5

BACKGROUND:

I'm trying to learn algorithms and java. Running a grid of 320x320, 100 trials runs about 5 times faster than a non-recursive Quick-Union implementation. However, beyond above a grid of about 400x400 (160,000 sites), I have stack overflow errors.

I understand that java is not optimized for tail-recursion (let alone non-tail recursion). However, I suppose there to be times when a recursive algorithm could be chosen over a non-recursive version because it can run faster and just as safe.

Please keep in mind I'm just learning this stuff, and my code may not be optimal. However, I'm including it to better understand my question.

THE QUESTION

What is the process to evaluate when a recursive algorithm can safely be used in a java application (given that it runs faster than a non-recursive alternative)?

STATS ON RECURSIVE VERSUS UNION-FIND IMPLEMENTATION

(note: The 2x Ratio is simply the previous current run-time divided by the previous run-time)

_Supplied data:_
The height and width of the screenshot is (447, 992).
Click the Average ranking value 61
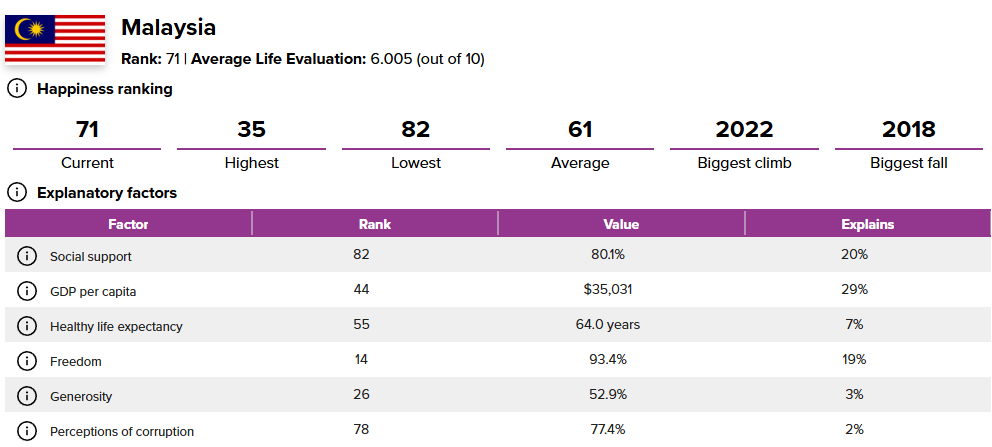[580, 129]
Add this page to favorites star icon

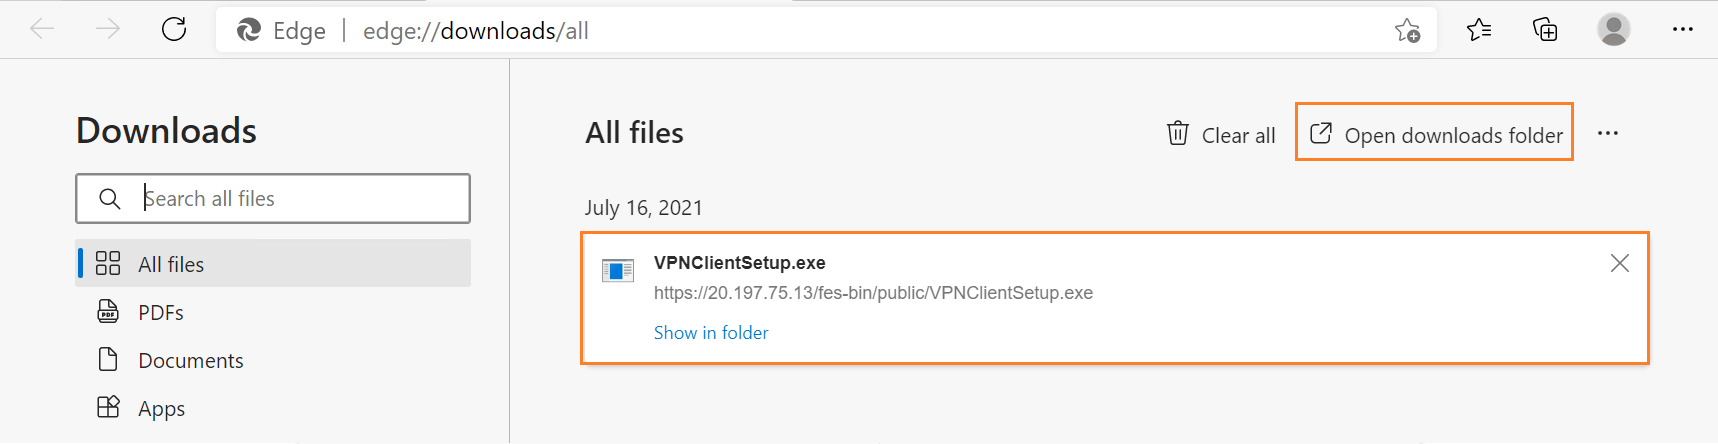(1407, 30)
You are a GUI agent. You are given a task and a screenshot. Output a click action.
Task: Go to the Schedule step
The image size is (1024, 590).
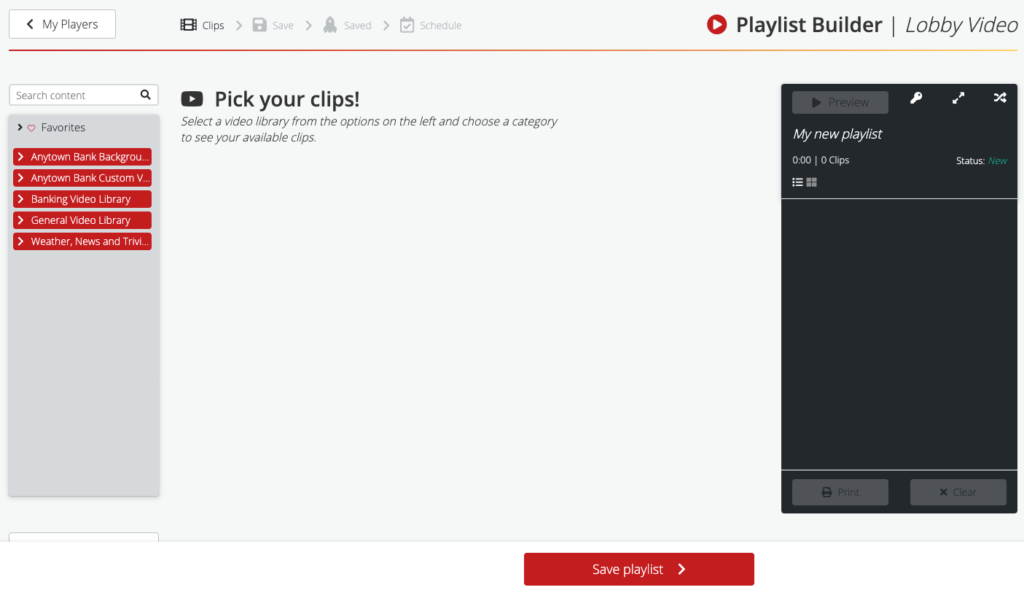coord(431,25)
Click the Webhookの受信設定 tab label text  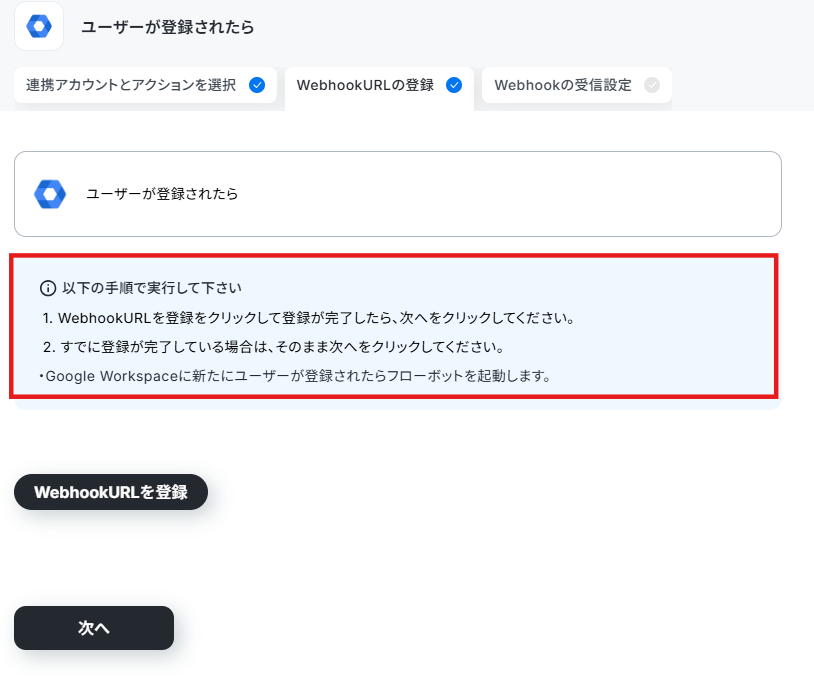[563, 85]
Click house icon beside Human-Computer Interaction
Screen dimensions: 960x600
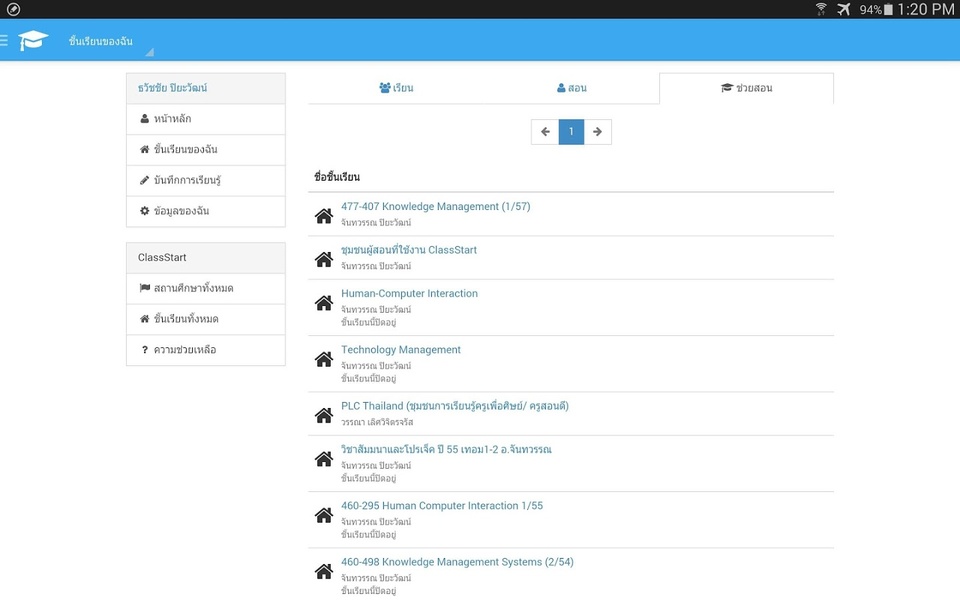tap(324, 302)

_Challenges:_
(1) According to the Java recursion post, above roughly what grid size do the stack overflow errors start?
(2) Continue the Java recursion post from its final line.

_Final answers:_
(1) Above a grid of about 400x400 (160,000 sites).

(2)
|-----------|-----------|------------|-------------|-------------|
|     N     | Recursive | Recursive  | Quick-Union | Quick-Union |
|  (sites)  |    time   |  2x Ratio  |    time     |  2x Ratio   |
|===========|===========|============|=============|=============|
|     196   |      35   |            |      42     |             |
|     400   |      25   |    0.71    |      44     |     1.05    |
|     784   |      45   |    1.80    |      46     |     1.05    |
|    1600   |     107   |    2.38    |      86     |     1.87    |
|    3136   |      48   |    0.45    |     113     |     1.31    |
|    6400   |      75   |    1.56    |     303     |     2.68    |
|   12769   |     183   |    2.44    |     858     |     2.83    |
|   25600   |     479   |    2.62    |    2682     |     3.13    |
|   51076   |    1253   |    2.62    |    8521     |     3.18    |
|  102400   |    4730   |    3.77    |   27256     |     3.20    |
|-----------|-----------|------------|-------------|-------------|

THE RECURSIVE CLASS

public class PercolateRecur implements Percolation {
  // the site has been opened for percolation but is not connected
  private final int OPEN = 0;
  // the site is not open for percolation (default state)
  private final int BLOCKED = -1;
  // the matrix that will be percolated. Values default to `BLOCKED = -1`
  // two sites that are connected together share the same value.
  private int[][] matrix;
  // the size of the sides of the matrix (1 to n)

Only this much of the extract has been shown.